### Work instructions
Output the passage from the abstract on fuel control in EGR-diluted combustion starting with "Next-Cycle Optimal Fuel" and going on through "TN (United States)", copied word for word.

### Source extract
Next-Cycle Optimal Fuel Control for Cycle-to-Cycle Variability Reduction in EGR-Diluted Combustion
- Oak Ridge National Lab. (ORNL), Oak Ridge, TN (United States)
Dilute combustion using exhaust gas recirculation (EGR) is a cost-effective method for increasing engine efficiency. At high EGR levels, however, its efficiency benefits diminish as cycle-to-cycle variability (CCV) intensifies. Here, cycle-to-cycle fuel control was used to reduce CCV by injecting additional fuel in operating conditions with sporadic misfires and partial burns. An optimal control policy was proposed that utilizes 1) a physics-based model that tracks in-cylinder gas composition and 2) a one-step-ahead prediction of the combustion efficiency based on a kernel density estimator. The optimal solution, however, presents a tradeoff between the reduction in combustion CCV and the increase in fuel injection quantity required to stabilize the charge. Such a tradeoff can be adjusted by a single parameter embedded in the cost function. Simulation results indicated that combustion CCV can be reduced by as much as 65% by using at most 1% additional fuel. Although the control design presented here does not include fuel trim to maintain λ=1 for three-way catalyst compatibility, it is envisioned that this approach would be implemented alongside such an external controller, and the theoretical contribution presented here provides a first insight into the feasibility of CCV control using fuel injection.

### Stored data
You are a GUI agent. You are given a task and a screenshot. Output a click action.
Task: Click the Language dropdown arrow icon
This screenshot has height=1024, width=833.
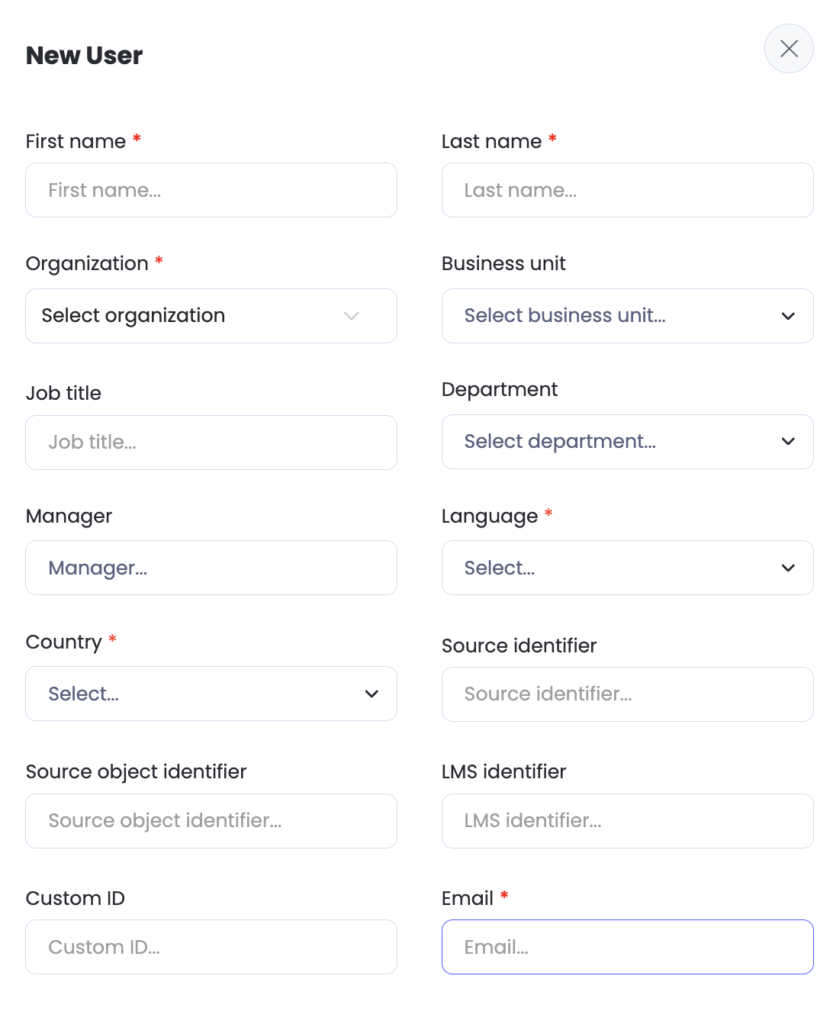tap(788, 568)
* * *
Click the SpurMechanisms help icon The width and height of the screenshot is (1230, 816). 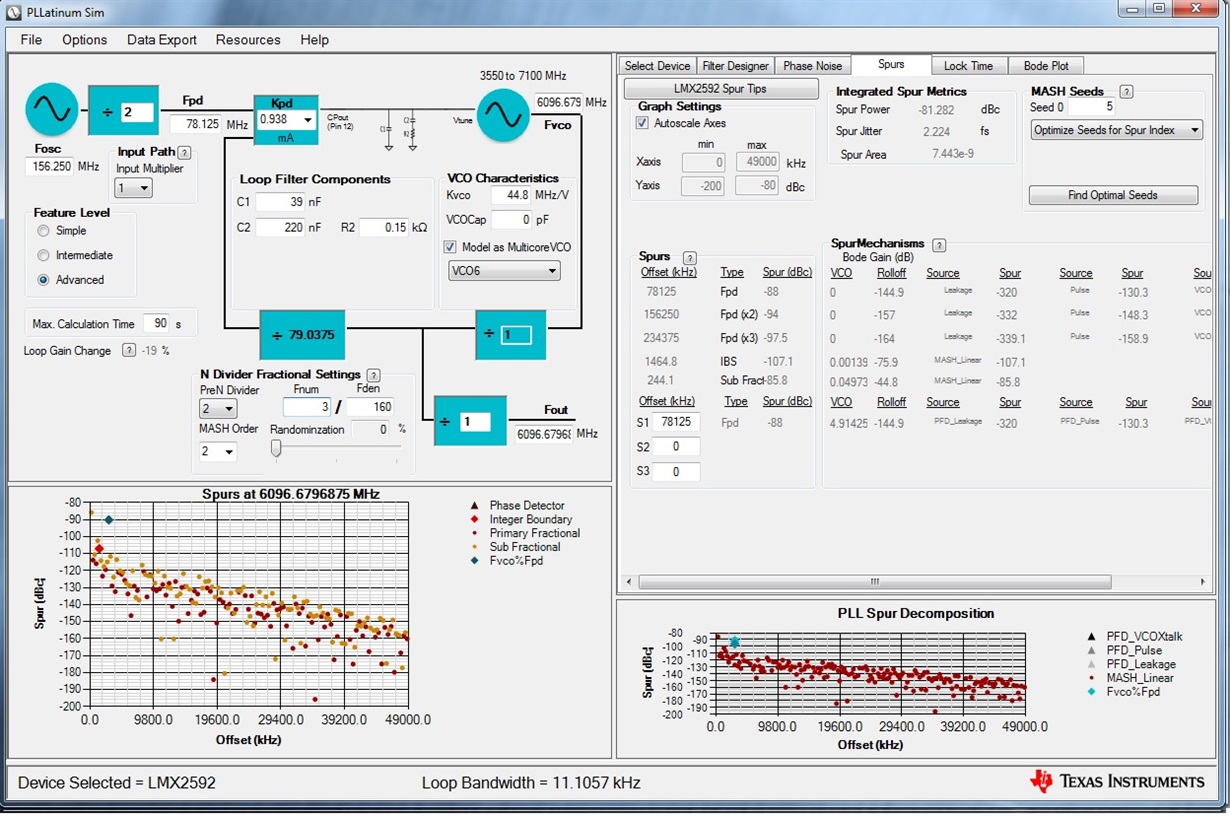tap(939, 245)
---
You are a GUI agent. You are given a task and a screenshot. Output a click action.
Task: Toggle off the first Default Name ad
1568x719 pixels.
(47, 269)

### Answer for the task
Next-Cycle Optimal Fuel Control for Cycle-to-Cycle Variability Reduction in EGR-Diluted Combustion
- Oak Ridge National Lab. (ORNL), Oak Ridge, TN (United States)